Everyone I know who has sincerely worked on healing from trauma would laugh at the very fucking idea of a “safe space”, because number one we are beyond safe spaces, and second, trying to create a womblike social milieu promotes the continuing psychosis we’re trying to get over.
Recovery is about learning to discern the difference between a benign and threatening stimuli, and how to respond to each accordingly. This is broken in PTSD where everything is coming at you and all of it potentially threatening. Reactions to sounds, words, facial expressions, ringing phones and knocks on the door are often unpredictable, bizarre, disproportionate, hysterical, confusing, scary to experience and scary to witness, and come out of nowhere with a life of their own. The triggers are real, and the material being activated is meaningful, but it’s all happening inside, and that’s where the responsibility lies. Why is that so hard to grasp? I read those blogs and their trigger warnings and PTSD admonishments to everyone as if their speech is a factor in keeping the self-identified PTSD sufferer stable. Maybe the sufferer should be disturbed; PTSD is a serious mental illness.

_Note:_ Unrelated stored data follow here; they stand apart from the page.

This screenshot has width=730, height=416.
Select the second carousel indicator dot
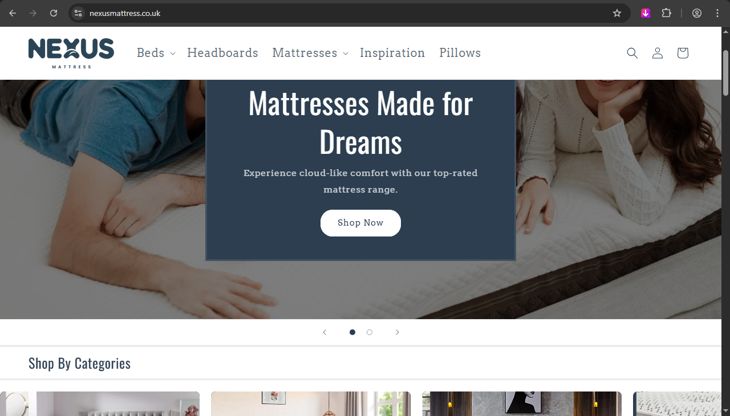[369, 332]
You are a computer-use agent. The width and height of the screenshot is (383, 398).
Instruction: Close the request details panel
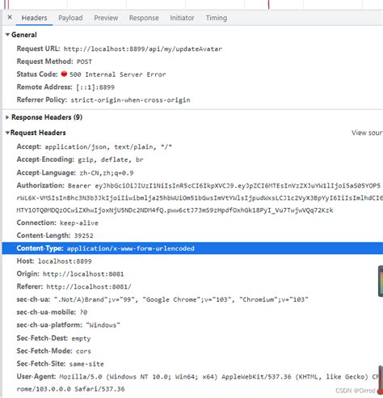tap(10, 18)
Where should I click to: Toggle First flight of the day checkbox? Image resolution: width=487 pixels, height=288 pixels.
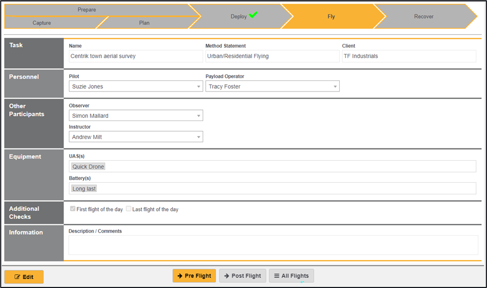[73, 209]
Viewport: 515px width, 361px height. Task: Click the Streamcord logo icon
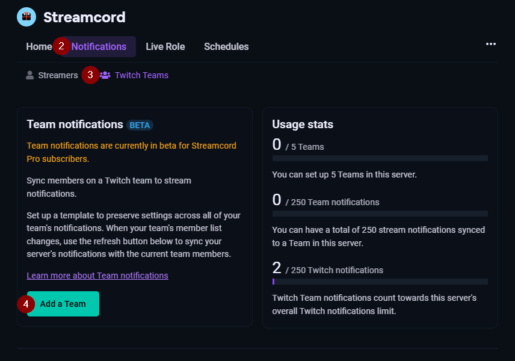26,16
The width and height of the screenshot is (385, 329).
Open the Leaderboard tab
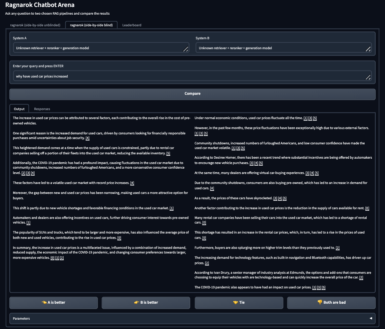132,25
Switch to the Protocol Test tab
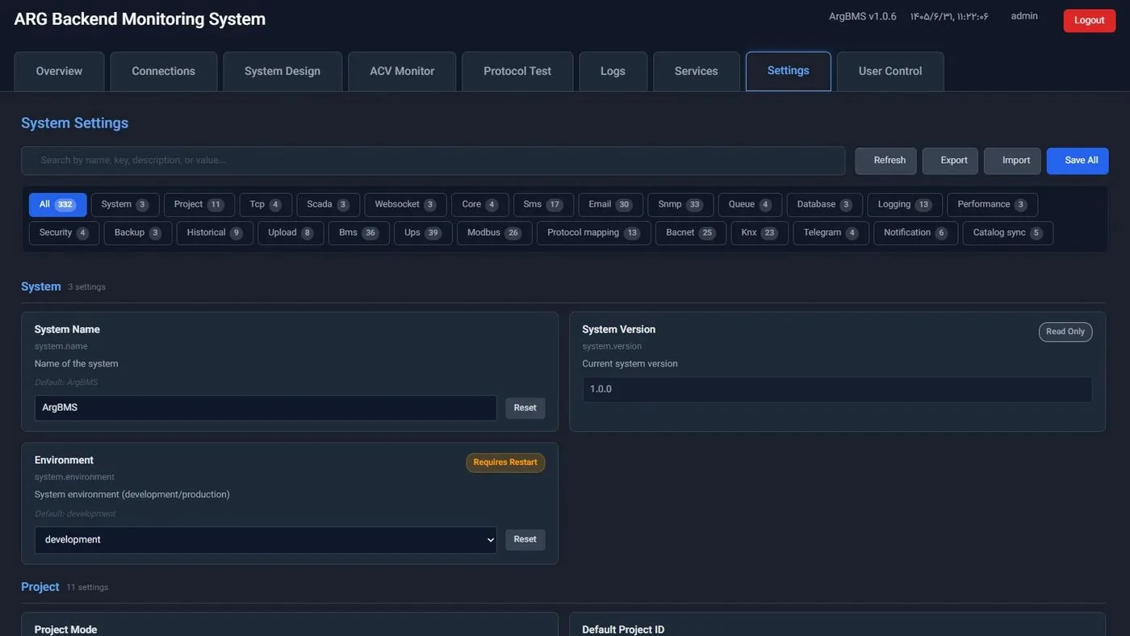The image size is (1130, 636). [x=517, y=71]
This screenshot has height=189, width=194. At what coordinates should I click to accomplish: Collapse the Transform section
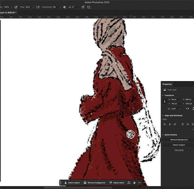[x=163, y=95]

Good therapy would have you re-engaging with life in all its noisome messiness and ambiguity, none of which carries a trigger warning. Being upset and staying with it. Building tolerance, getting stronger. But you have to pass through so much catastrophe without externalizing it, and that’s hard. Easier to say it’s you, Mencken, you’ve put me back in that horrible place I need to forget and you had better not ever do that again. But now I’ve abandoned me and made you the thing that needs attention. This is why I think what they do is so anti-therapeutic. Plus it’s lazy, no need for commitment to learning how to handle it, and the craziness is very difficult to overcome. The first step has to be in identifying who it belongs to, and I’ve yet to see an inkling of self-responsibility at those safe space blogs. It infuriates me that they’re so silly and superficial about what PTSD takes from people, and how they will ameliorate the damage with clever, wordy, linear debates about insensitive speech. I don’t see it. PTSD is a disorder, it creates disordered personalities, jumbled discourse, irrational paragraphs, regular meltdowns, if you have PTSD issues and you post regularly at a blog it’s going to show. They insult people who really do struggle with chronic re-traumatization by presenting themselves as what that looks like. And by arguing that recovery is about suppressing particular stimuli rather than confronting what it is that particular stimuli activates within. The triggers start something inside. We can ignore the words that started the process. It’s my mind at issue, not what goes on in yours. That is, if we’re talking about PTSD, which is totalizing. I don’t know what to make of it, certain female-oriented bloggers exploit a faddish disorder to legitimize garden variety irritants and use it to prop up their absolute moralism? Shocking.